When a `VinylCache` user configures `spec.storage[].name: s0` — the obvious choice, and the one our README/how-to examples in cdk8s-plone suggested — the operator emits:
```
-s s0=malloc,
```
Combined with the entrypoint's unnamed default (also auto-named `s0`), varnishd fails at startup:
```
Error: (-s s0=malloc,1500000000) 's0' is already defined
(-? gives usage)
```
The pod goes `CrashLoopBackOff` on the next StatefulSet rollout.

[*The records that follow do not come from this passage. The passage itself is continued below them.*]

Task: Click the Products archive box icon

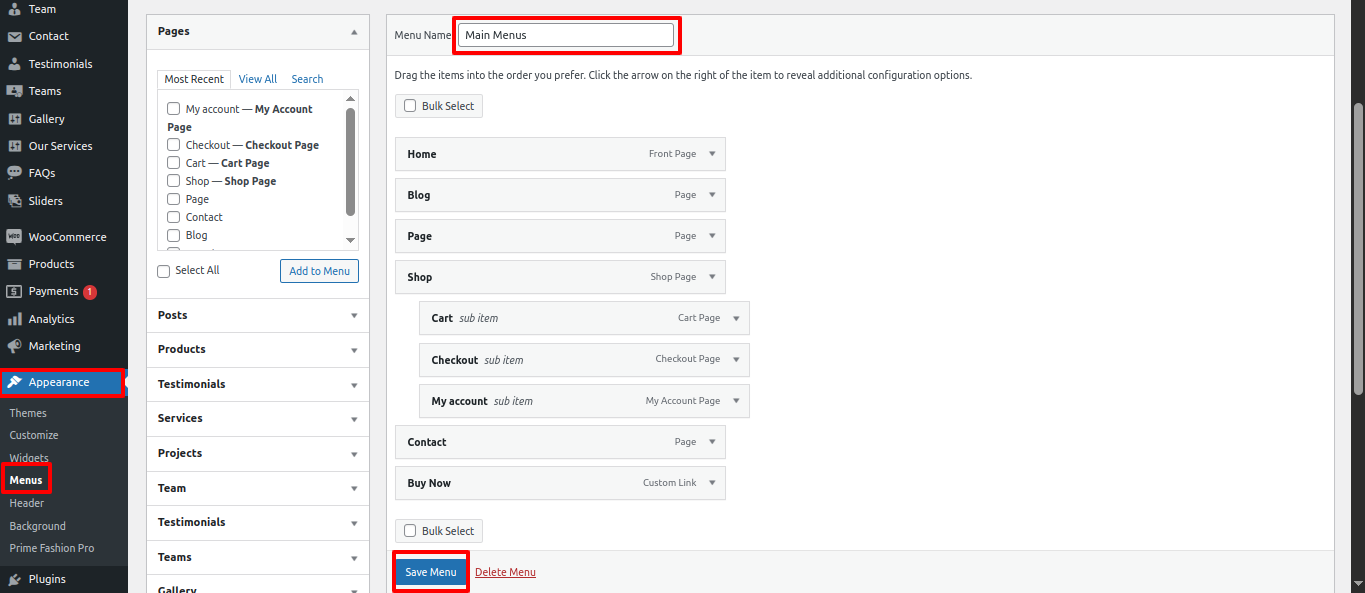Action: [14, 264]
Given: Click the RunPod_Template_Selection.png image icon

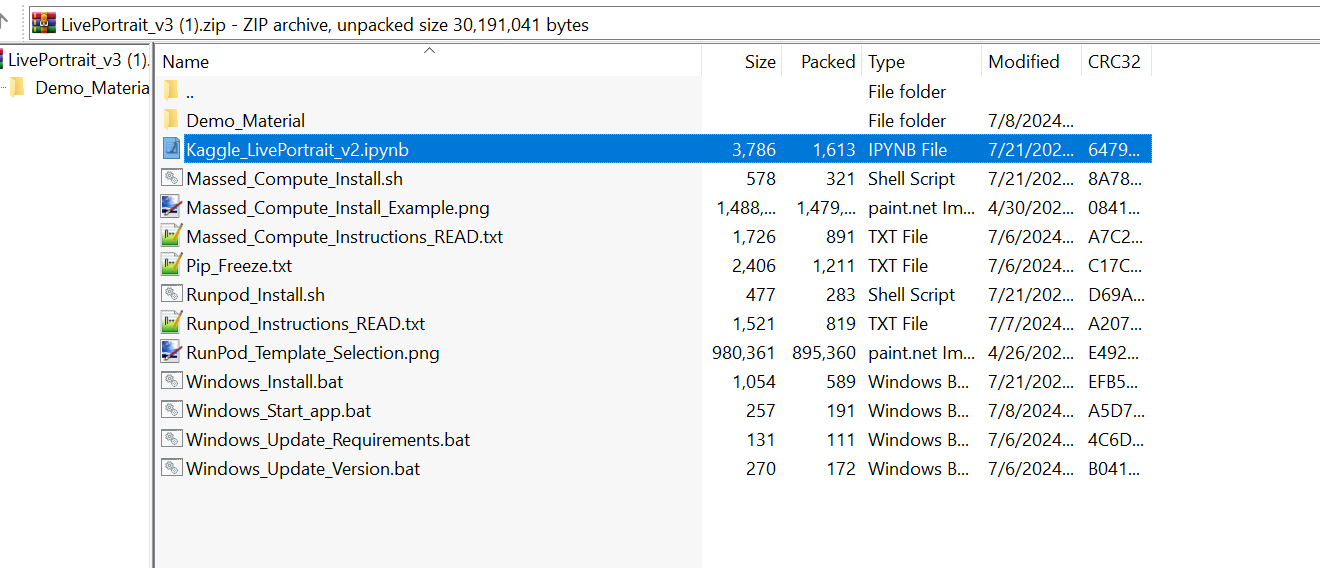Looking at the screenshot, I should (171, 352).
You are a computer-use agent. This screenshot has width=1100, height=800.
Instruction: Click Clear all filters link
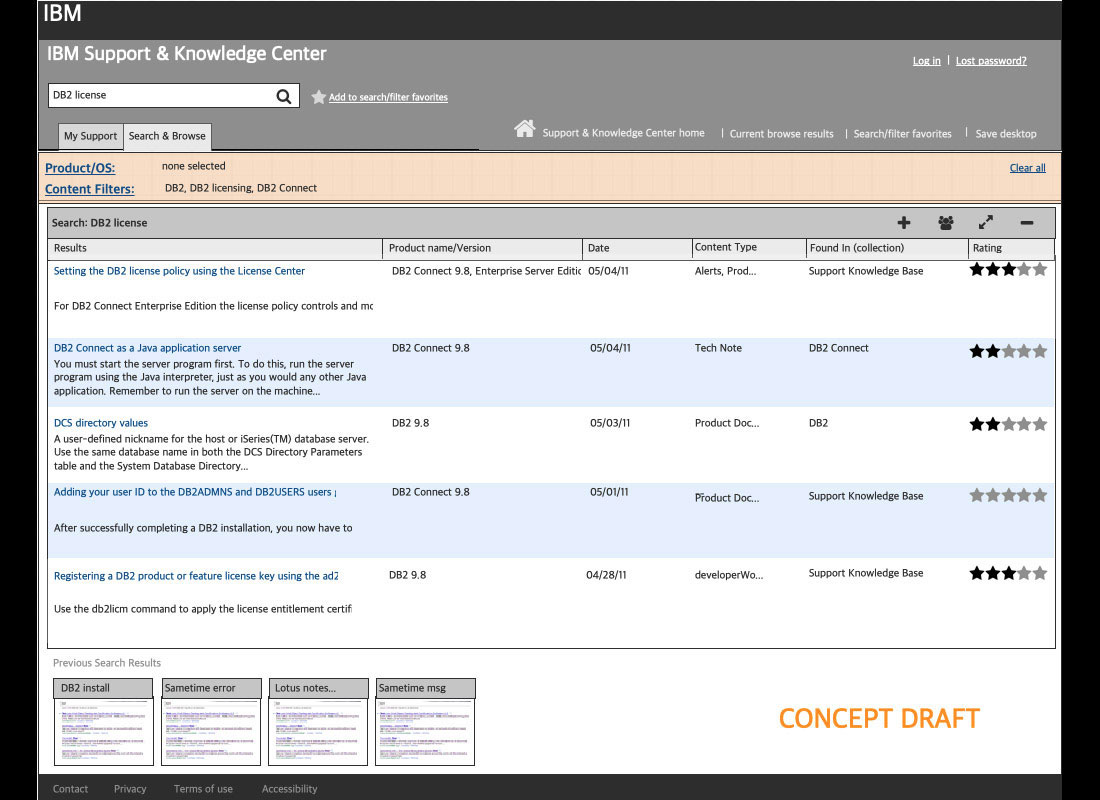[x=1027, y=168]
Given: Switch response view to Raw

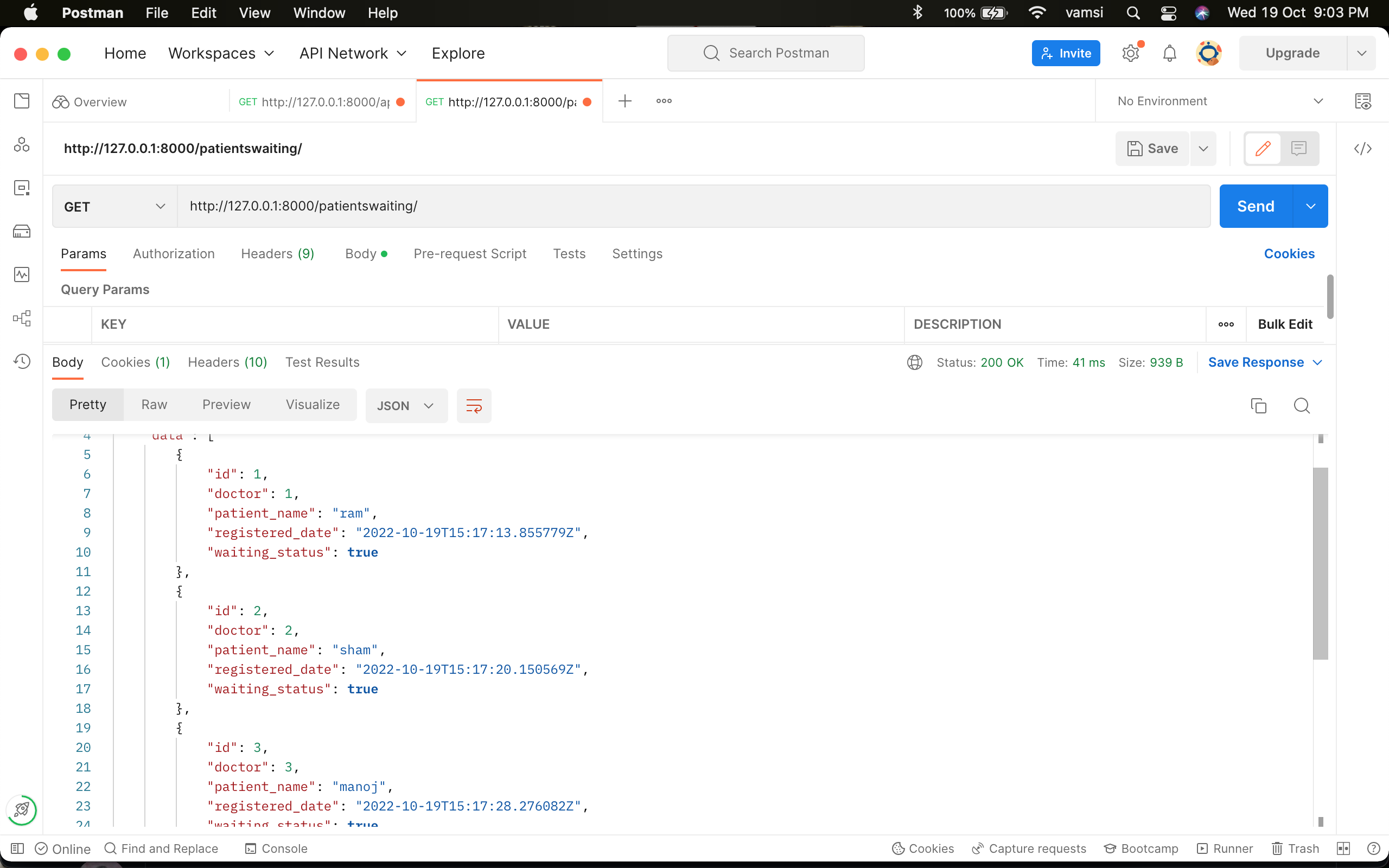Looking at the screenshot, I should click(153, 404).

Because `OrderedReady` blocks replacement, the previous pod (which pre-dates the storage change and still runs with the old argv) stays up, so the degradation can go unnoticed — VCL appears synced, traffic still serves from one replica, but HA is gone.
Impact in prod
Hit a VinylCache in aaf-6 prod yesterday: pod-1 has been `CrashLoopBackOff` for 30h+, pod-0 kept serving from a stale revision. `kubectl get vinylcache` shows `Ready=False` + `Progressing` + `WaitingForReplicas` but status.conditions[VCLSynced]=True, which is misleading — the VCL IS synced to the one old-revision pod that's still up.
Proposal
Reject reserved varnishd storage names in the admission webhook:
```go
var reservedStorageNames = map[string]struct{}{
"s0": {}, // entrypoint's implicit default
"Transient": {}, // varnishd built-in transient storage
}
```
Ideally reject on `spec.storage[].name` at `Create` and `Update`. Reason string e.g.:
Alternatively (heavier) — the operator could detect and strip the entrypoint's default by overriding `command` with `["/usr/sbin/varnishd"]` instead of letting the entrypoint run, removing the implicit `-s` source. That's invasive and breaks BYO-image compatibility, so webhook validation is the pragmatic option.
Docs angle
Orthogonal but useful: add a one-line guardrail in the CRD field doc for `spec.storage[].name` warning against `s0` / `Transient`. Even with the webhook check, the hint appears in `kubectl explain vinylcache.spec.storage.name` and in generated docs.
Test plan
Context
cdk8s-plone's existing How-To and docstrings use `s0` as the example name (bluedynamics/cdk8s-plone#148). I'll update those to use `cache` once this is fixed upstream, so the two repos stay in sync.